>> start

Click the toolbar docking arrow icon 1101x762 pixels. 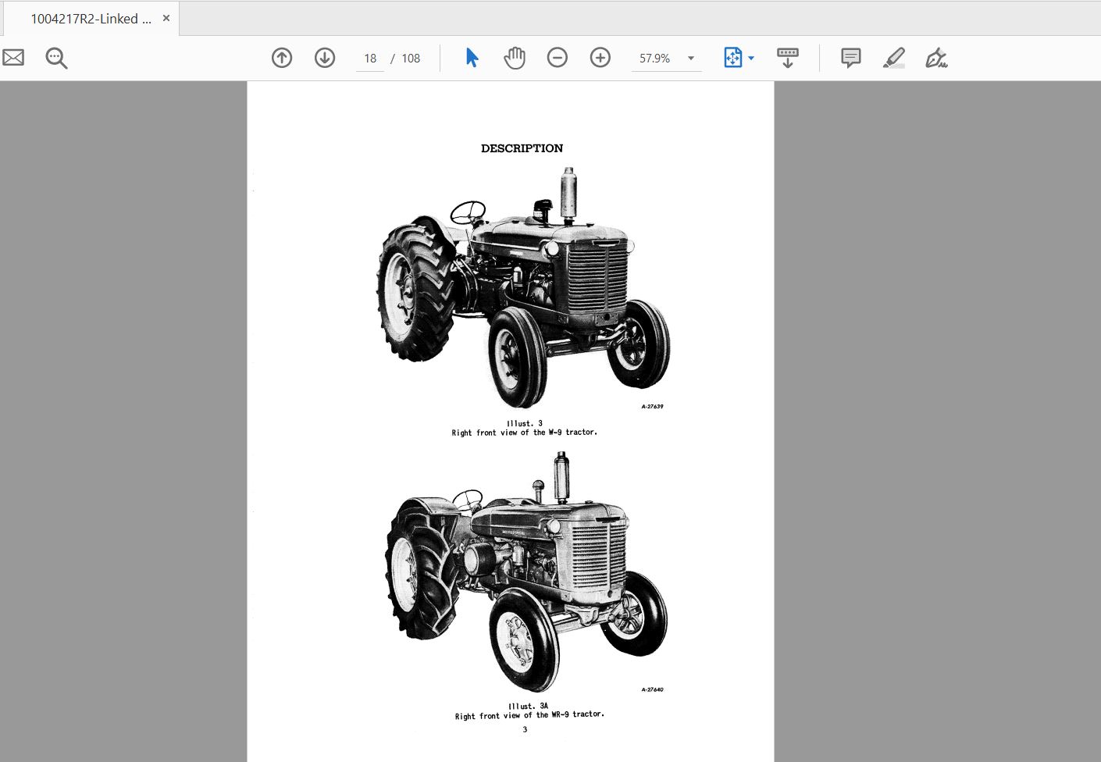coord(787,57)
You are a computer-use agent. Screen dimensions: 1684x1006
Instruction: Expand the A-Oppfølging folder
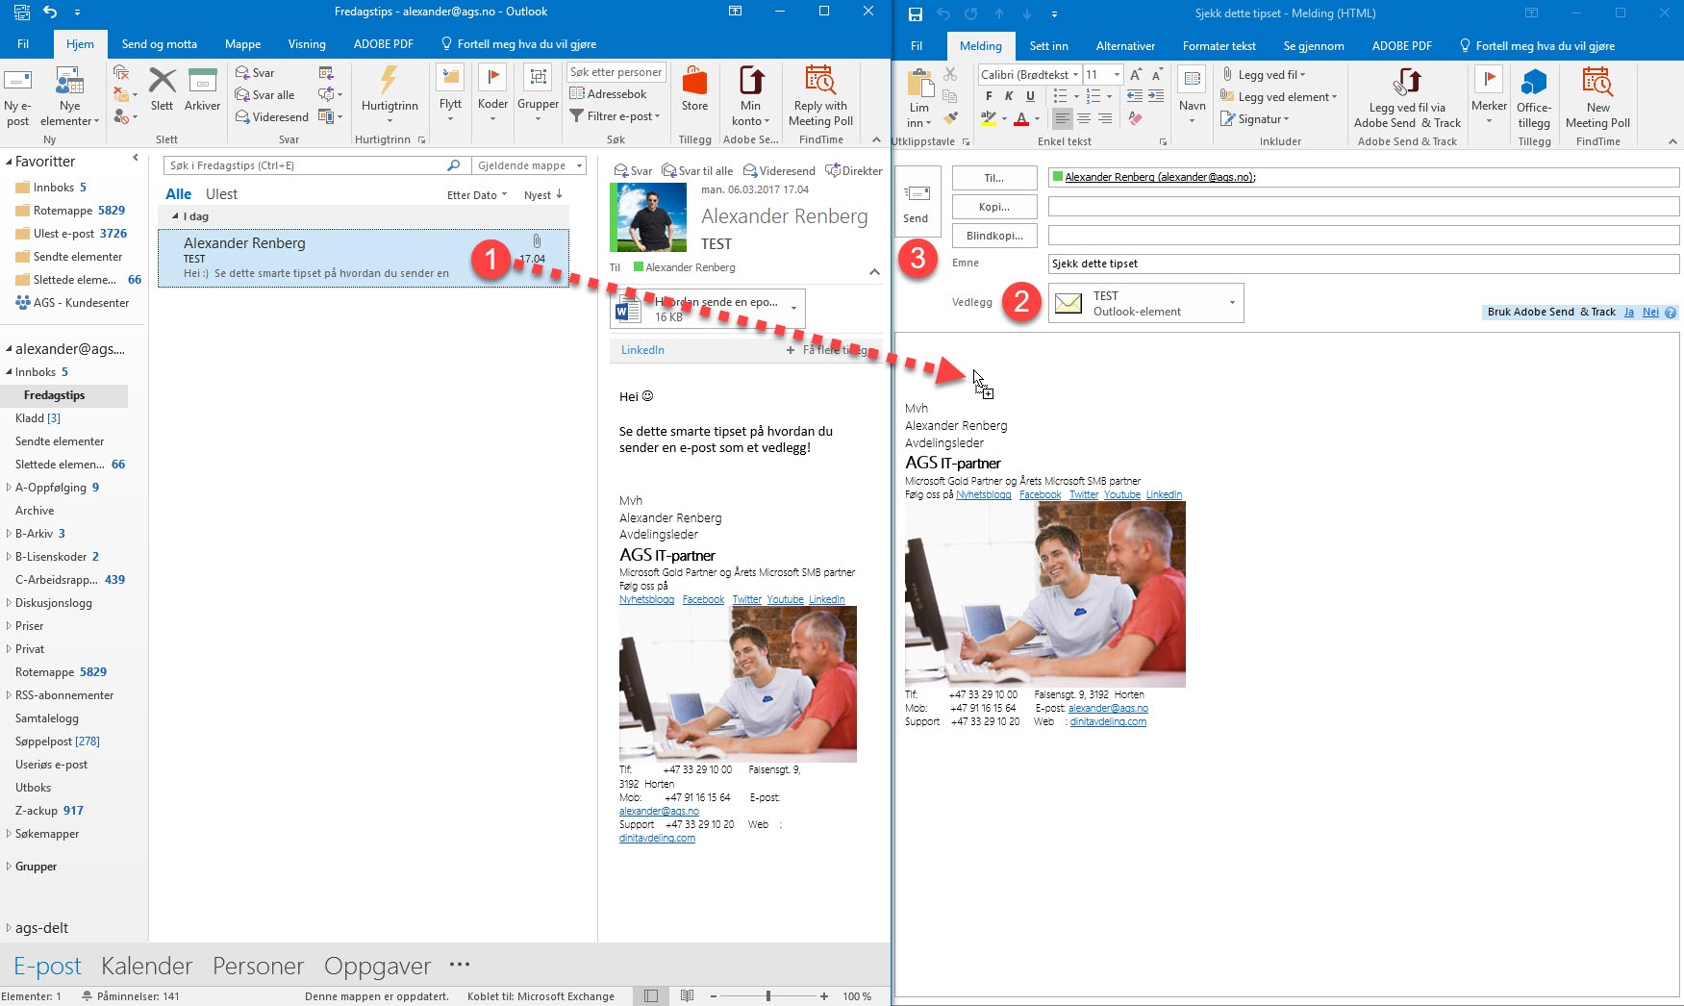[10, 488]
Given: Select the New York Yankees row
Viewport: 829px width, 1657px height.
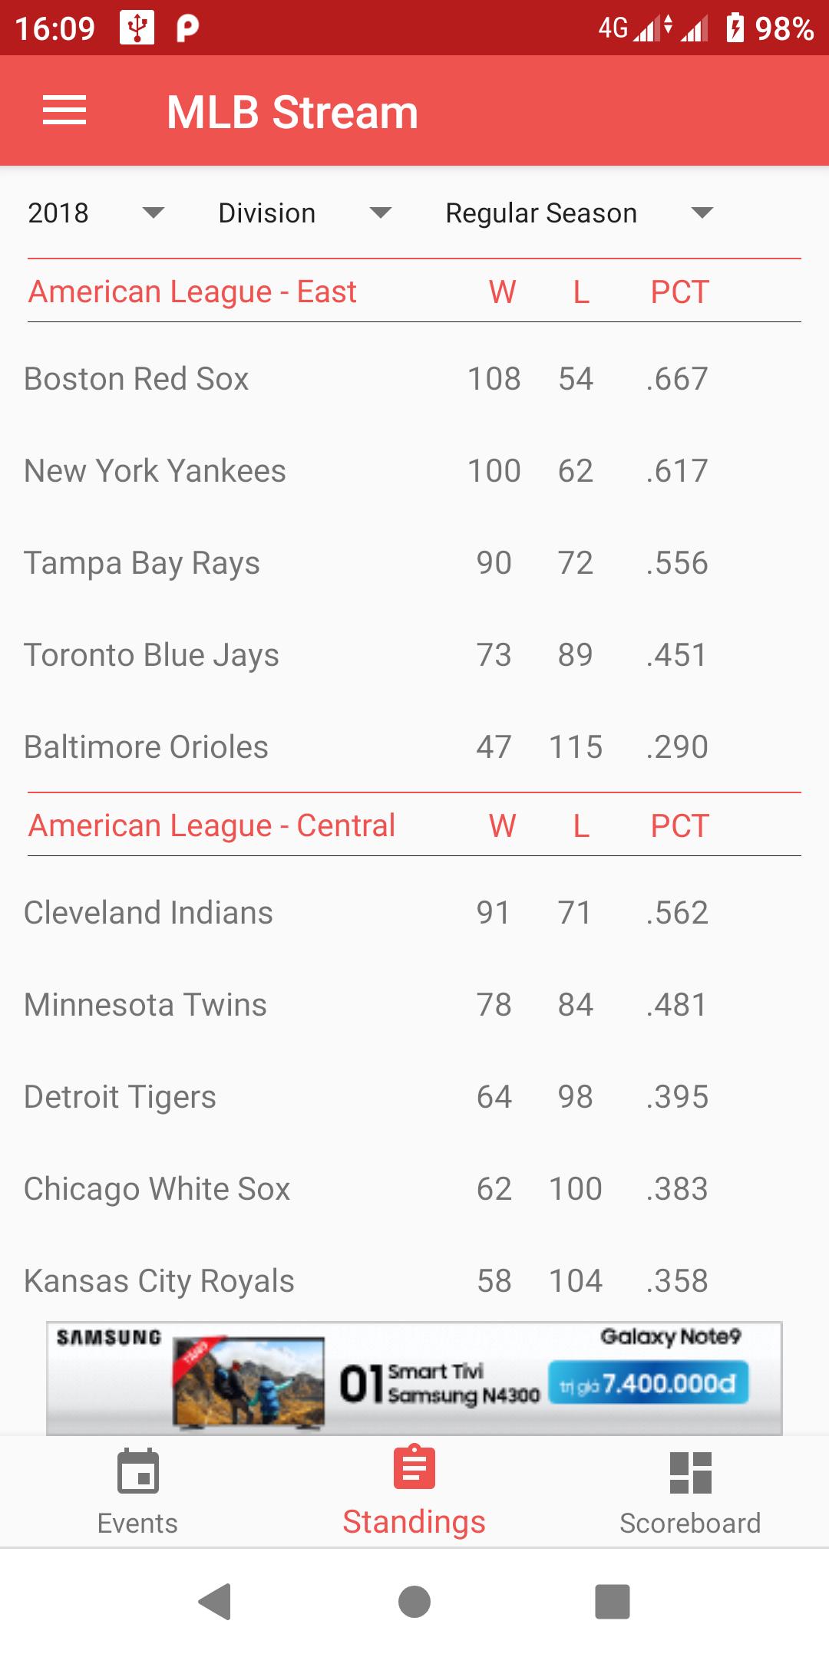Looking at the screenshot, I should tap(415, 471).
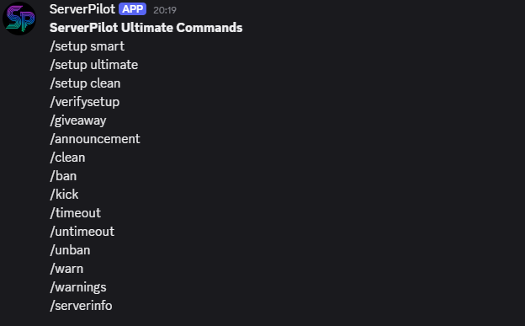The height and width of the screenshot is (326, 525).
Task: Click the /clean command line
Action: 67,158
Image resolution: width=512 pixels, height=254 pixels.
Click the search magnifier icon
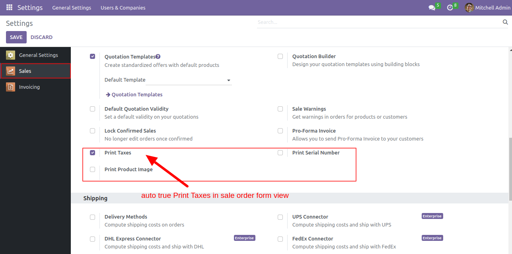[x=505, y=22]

>> end

* TASK STATEMENT: Copy out the items verbatim, from the line containing "You are a computer-use" through the last line of the items. Leave out the pictures.

* WRITTEN SOLUTION:
You are a computer-use agent. Screen dimensions: 1684x1006
Instruction: Expand the A-Oppfølging folder
[10, 488]
Given: Select the New York Yankees row
Viewport: 829px width, 1657px height.
Looking at the screenshot, I should tap(415, 471).
The height and width of the screenshot is (326, 525).
Task: Click the /clean command line
Action: 67,158
Image resolution: width=512 pixels, height=254 pixels.
Click the search magnifier icon
[x=505, y=22]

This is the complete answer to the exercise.